Perplexed, he returns to his apartment. A man (Jack Weston) riding with him in the elevator orders Stillwell at gunpoint to let him in his apartment. Weston tells Stillwell that “the Major wants to see you.”
Another name that means nothing to Stillwell. He manages to get the upper hand on Weston and gets rid of him. Then, he begins his search to discover why he has no recollection of events over the past two years.
At the same time, he has flashbacks to a time, place and people he can’t remember.
A visit to a psychiatrist was frustrating. The shrink does not buy that Stillwell is a “cost accountant” as Stillwell says or that he has had amnesia for the past two years.

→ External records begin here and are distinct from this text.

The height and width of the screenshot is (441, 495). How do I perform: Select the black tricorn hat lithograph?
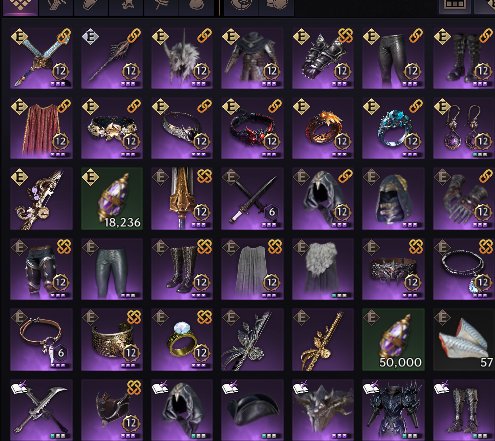252,410
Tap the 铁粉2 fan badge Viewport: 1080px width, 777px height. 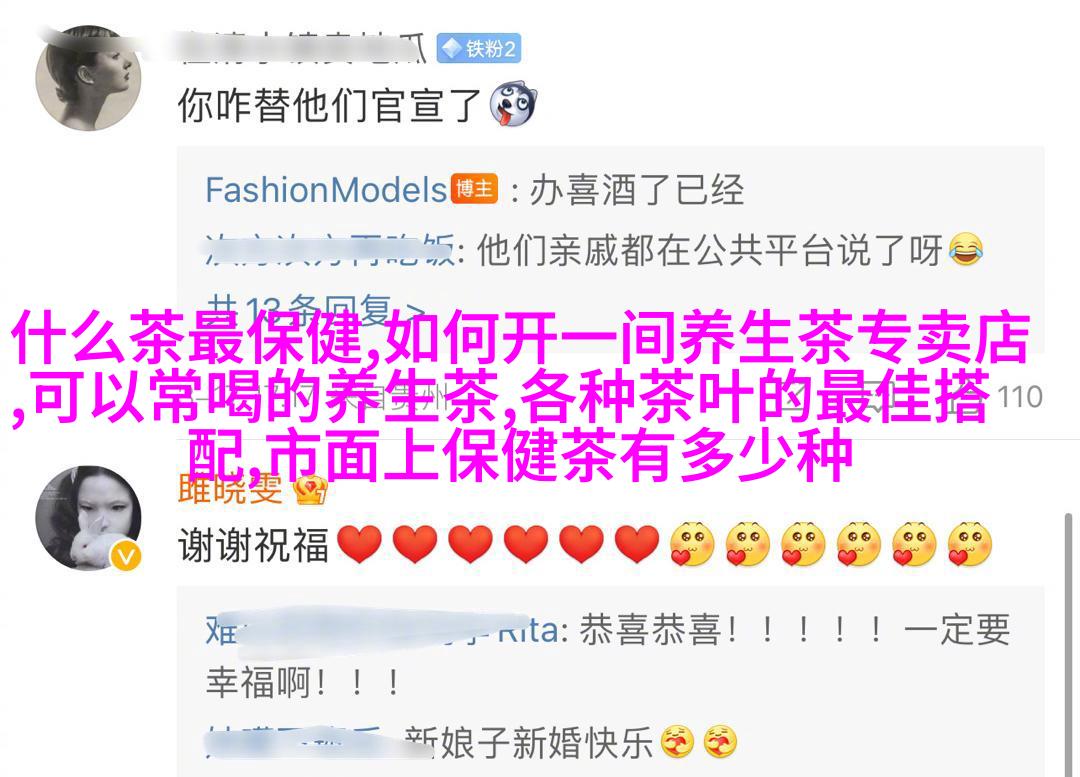[479, 49]
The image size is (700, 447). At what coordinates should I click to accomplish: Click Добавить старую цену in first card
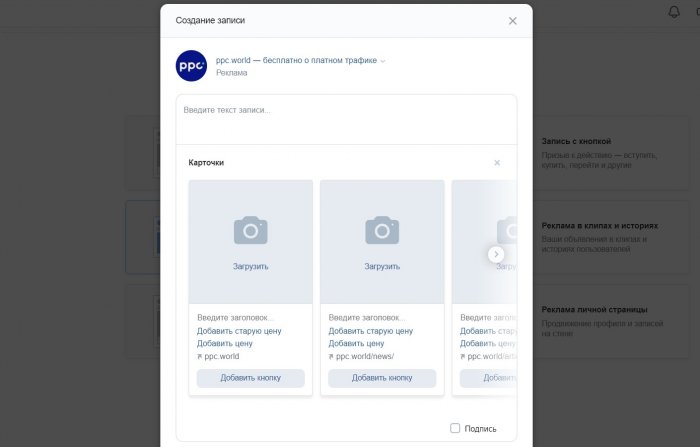click(239, 330)

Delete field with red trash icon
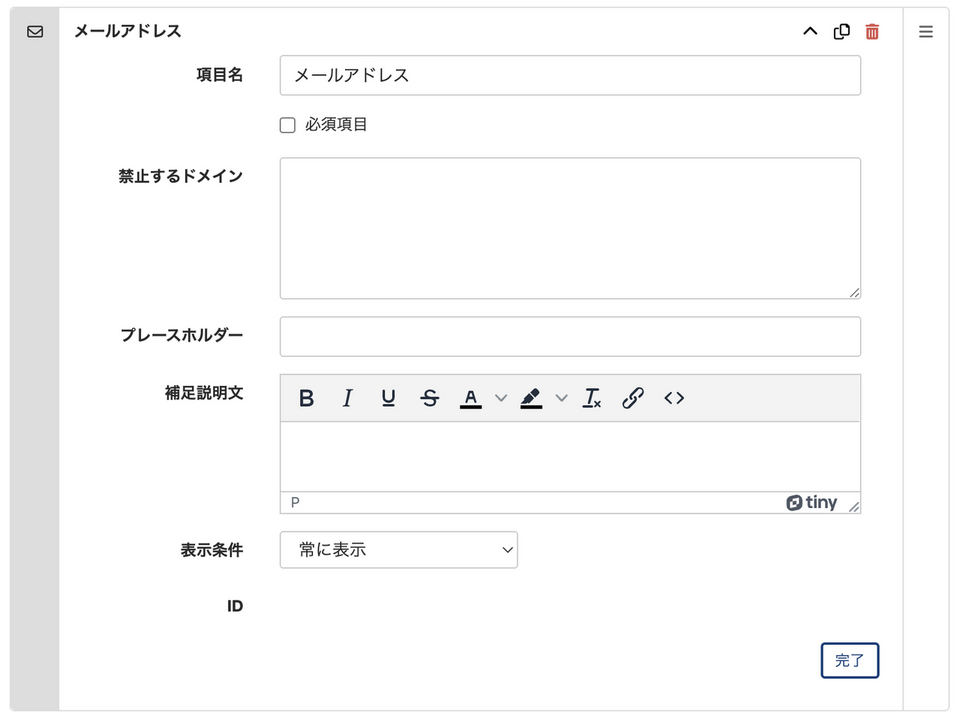tap(873, 31)
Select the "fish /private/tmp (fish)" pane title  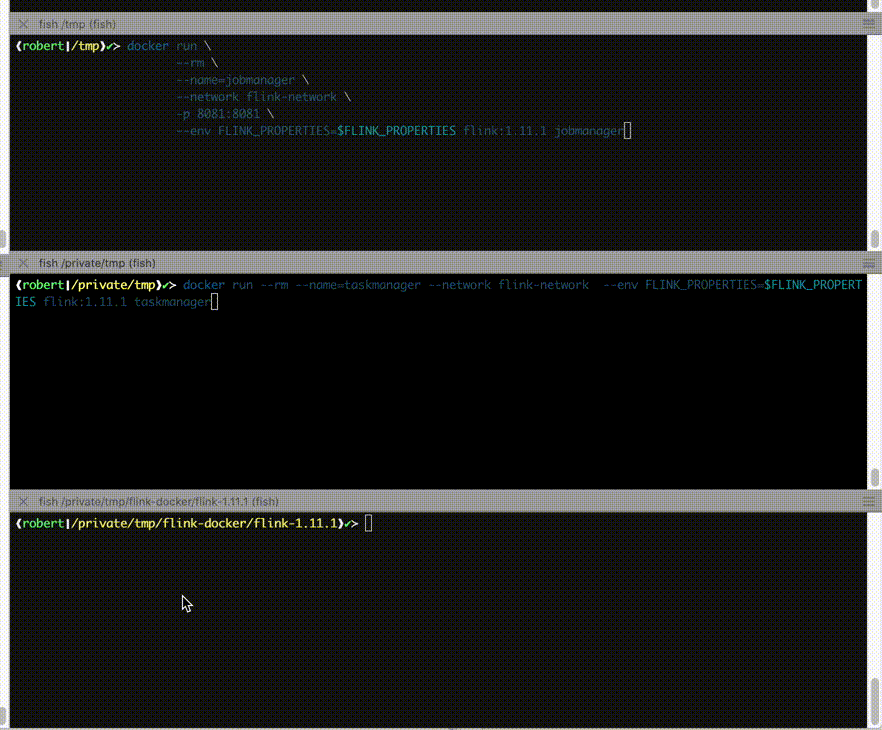(97, 263)
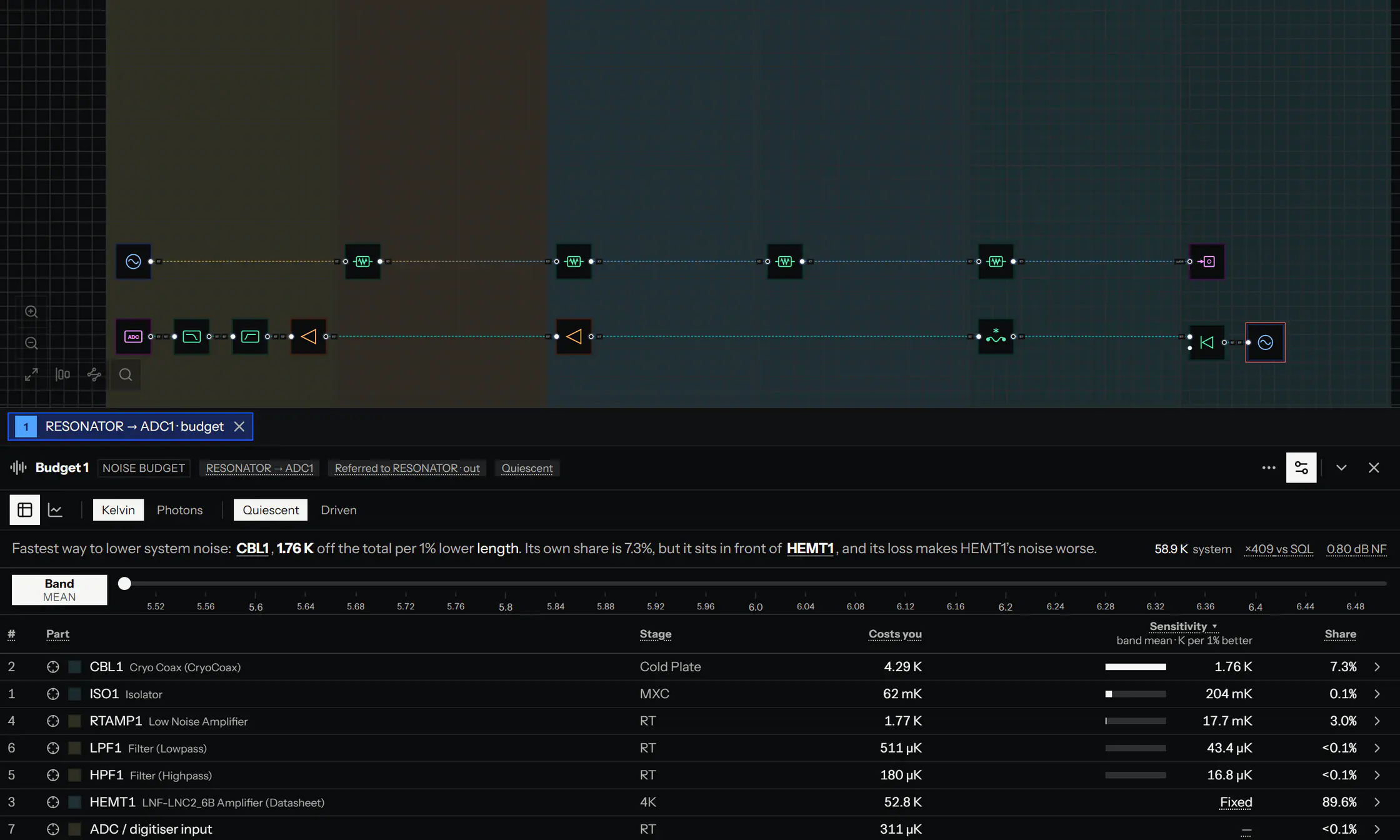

He tells Stillwell that “unconscious amnesia” lasts – at most – two days.
Stillwell hires a detective, Ted Caselle, (Walter Matthau) to find out who “David Stillwell” is and why someone is trying to kill him. Caselle confesses that this is his first case.

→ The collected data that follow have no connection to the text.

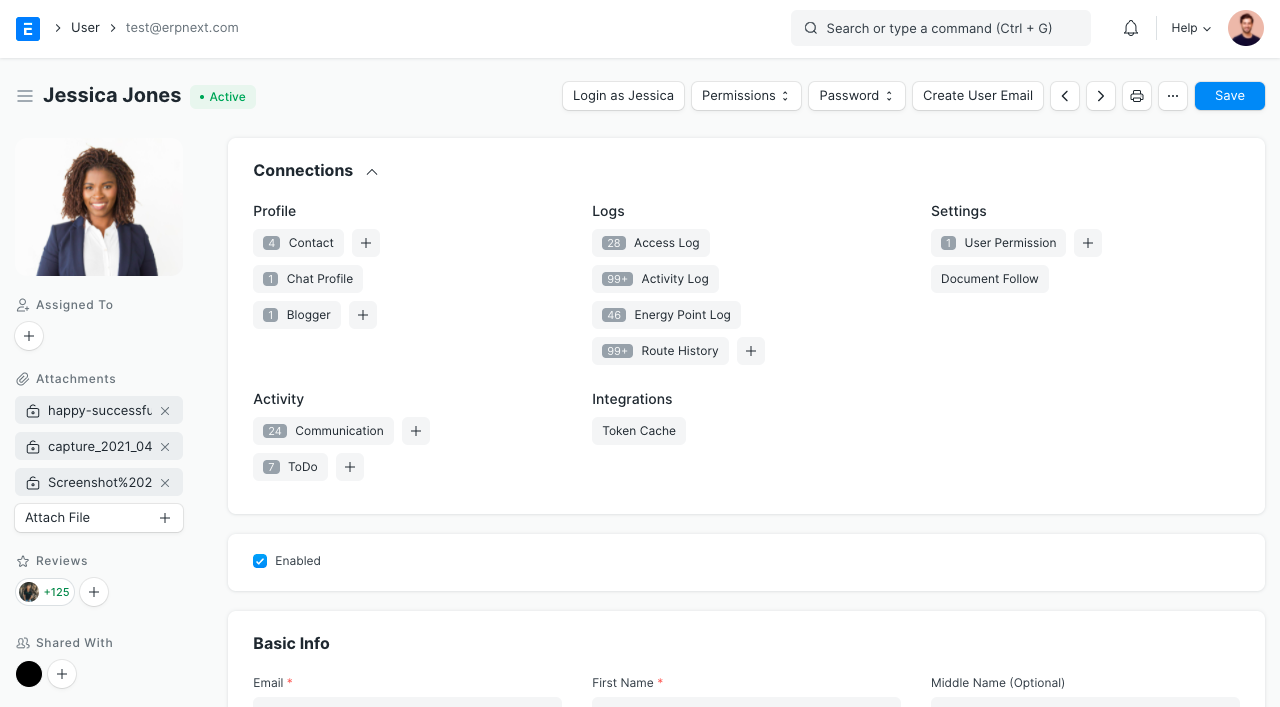
Task: Click the sidebar toggle next to Jessica Jones
Action: pos(25,96)
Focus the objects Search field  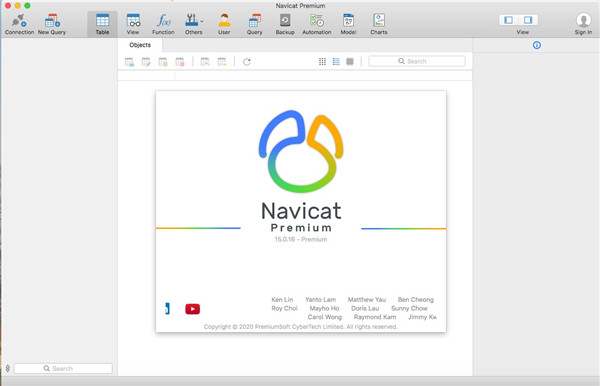(417, 61)
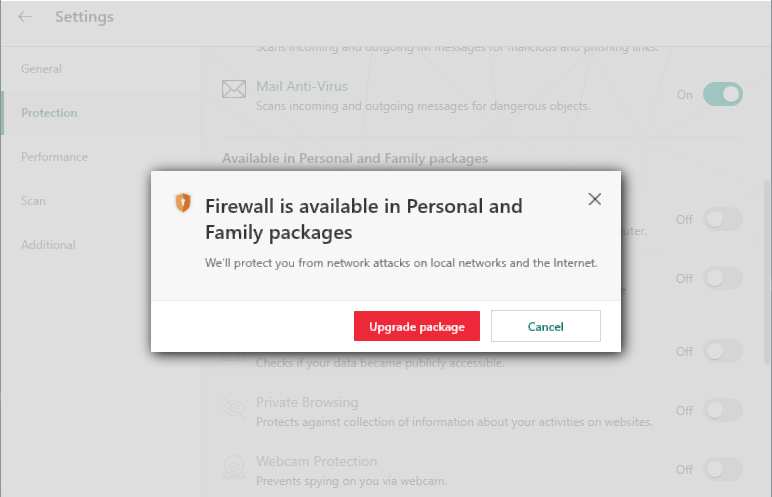Toggle the Private Browsing switch
This screenshot has width=772, height=497.
tap(722, 410)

Nothing adds up. They go to Stillwell’s office – down the hall from where Charles Calvin’s office was – only to find it doesn’t exist.
When the detective asks Stillwell what he did as a “cost accountant,” Stillwell doesn’t know. Caselle also can’t see Stillwell in that line of work but he believes Stillwell’s story.

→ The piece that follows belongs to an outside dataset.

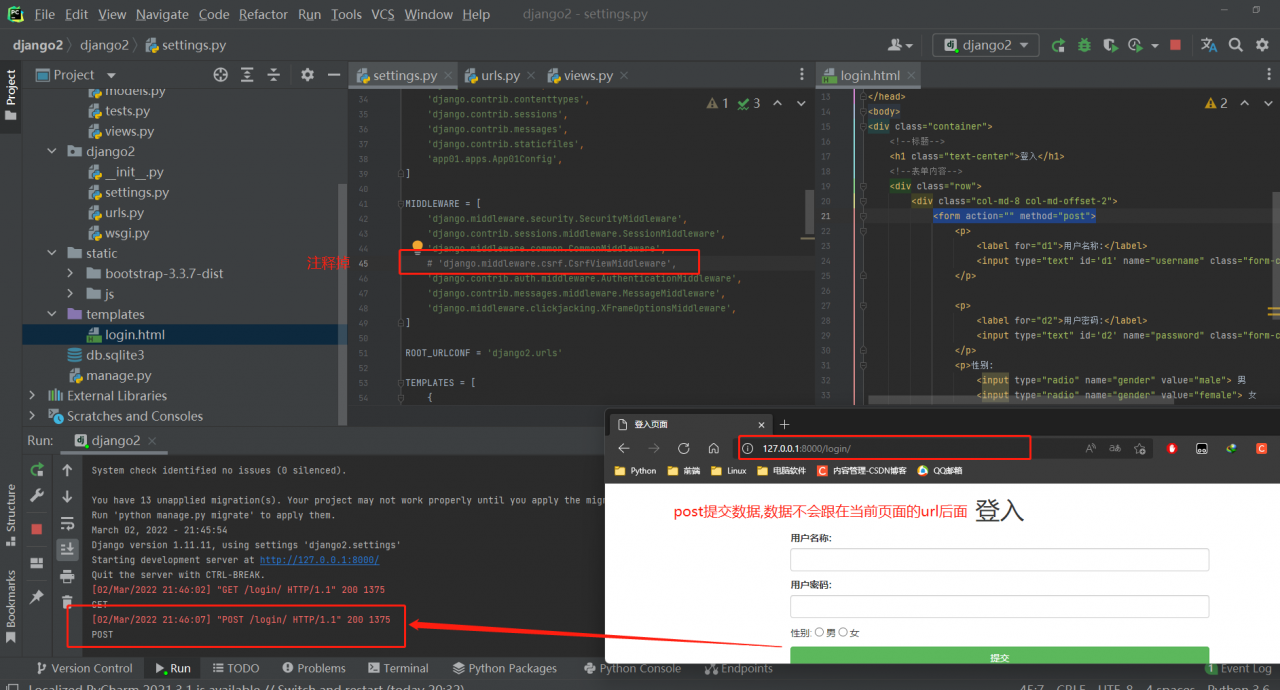Toggle soft-wrap in the Run console
Viewport: 1280px width, 690px height.
pyautogui.click(x=67, y=522)
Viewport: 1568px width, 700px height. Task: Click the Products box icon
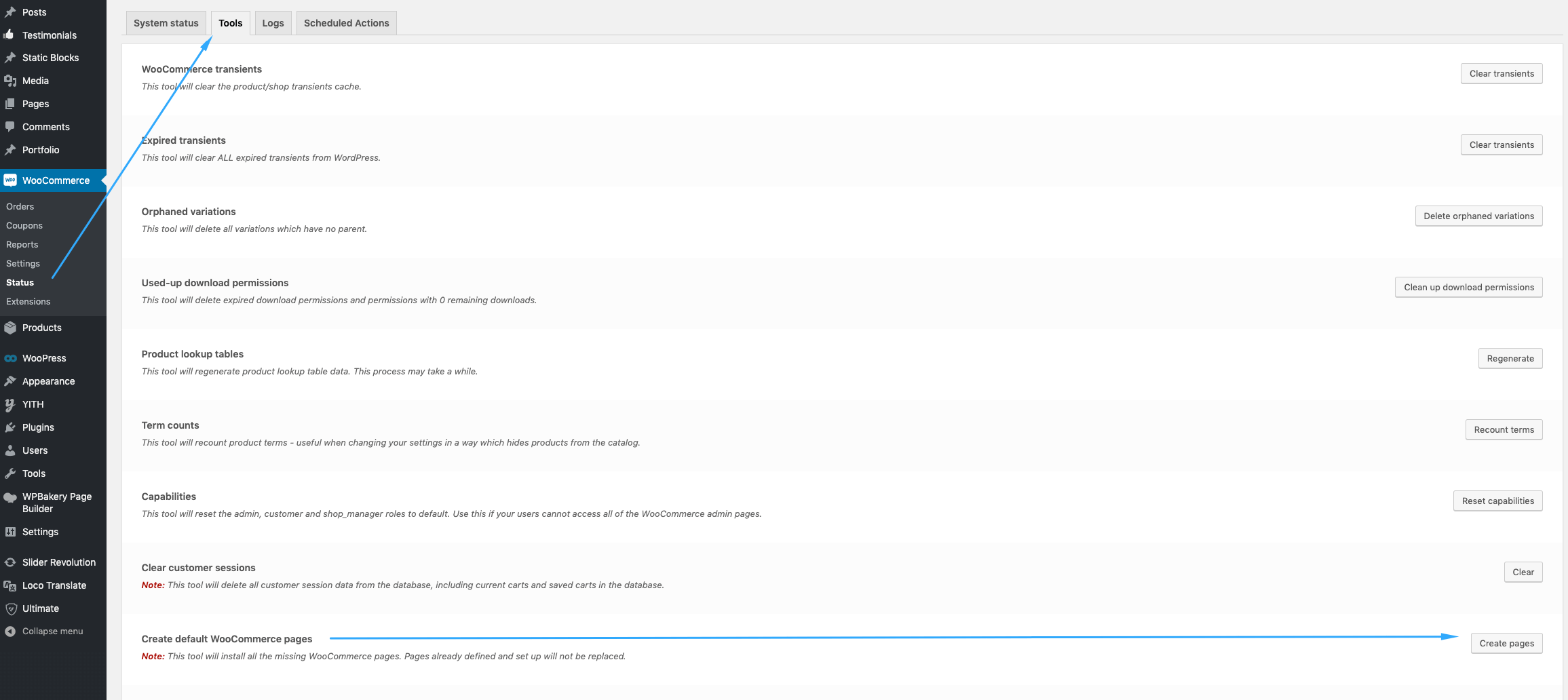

The convincer? He spotted a man (George Kennedy) following them. He turns out to be one of the menacing men who is trying to kill Stillwell.
“I’m kind of curious about Charles Calvin and why he went thru that window.”
Stillwell is puzzled why as he didn’t know Calvin.
“Your nightmare began at almost the exact moment his ended,” Caselle says.
Everything leads to a dead end … as do some of the people closest to Stillwell.
Bit by nightmarish bit, Stillwell discovers who Shela is and what role she played in his life. Each flashback fills in more of the memory gaps, Stillwell realizes who he really was and what he is trying to forget.
This film noir, psychological drama is one of my favorites. Please share one of yours in the comments below.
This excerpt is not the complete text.